The three-model lineup also serves a strategic purpose: it prevents customers from over-provisioning. A developer who would have defaulted to the flagship model for every task now has clear incentives to route simpler requests to Luna, reserving Sol for genuinely complex work. This kind of workload shaping reduces OpenAI's own compute burden while keeping per-query margins healthy.
The Long Game in a Fragmented Market
Chinese users praising GPT-5.6 while paying a premium for VPN access might seem like a niche story. But it illustrates a broader tension: even in a market where domestic alternatives are plentiful, performance differentiation still commands loyalty among certain user segments. That loyalty is fragile - dependent on OpenAI maintaining technical leads in specific verticals, and on enforcement remaining lax enough that VPN access stays viable.

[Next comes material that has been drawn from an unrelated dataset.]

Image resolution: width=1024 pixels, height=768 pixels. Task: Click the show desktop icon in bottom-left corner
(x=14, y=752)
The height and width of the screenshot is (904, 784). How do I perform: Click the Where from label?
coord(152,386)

For OpenAI, China represents both a lost market and a persistent shadow presence. The company cannot officially serve mainland customers, yet those customers continue finding ways in, providing indirect validation of the product and keeping competitive pressure on local incumbents. For Chinese AI labs, the VPN cohort is a reminder that cost alone won't win every user, and that capability gaps in niche areas still matter.

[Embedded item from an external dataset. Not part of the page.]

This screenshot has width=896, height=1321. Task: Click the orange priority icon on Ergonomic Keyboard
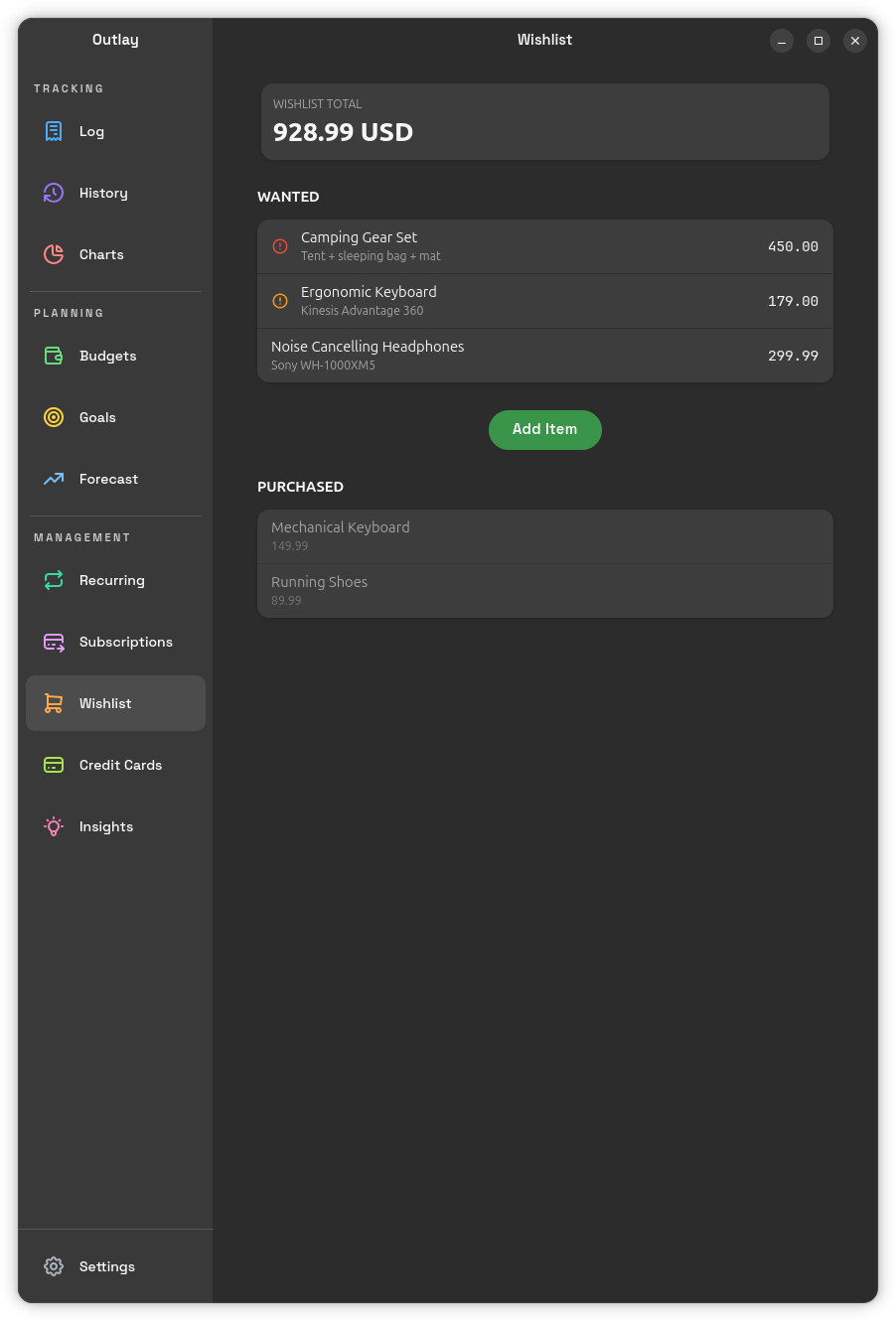point(280,301)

The GPT-5.6 launch won't shift the overall balance - domestic models dominate mainland deployments by volume, and that won't change. But it underscores that the global AI market remains fragmented, with users making pragmatic trade-offs based on task requirements, cost structures, and access constraints. Efficiency, in this context, isn't just about tokens per second or dollars per million calls. It's about the entire friction budget a user is willing to tolerate to get the tool that works best for the job at hand.
As model capabilities converge and inference costs continue falling, those friction budgets will tighten. The question for OpenAI and its rivals, both in China and elsewhere, is whether differentiation can stay ahead of commoditization - or whether the efficiency race eventually flattens every premium into a rounding error.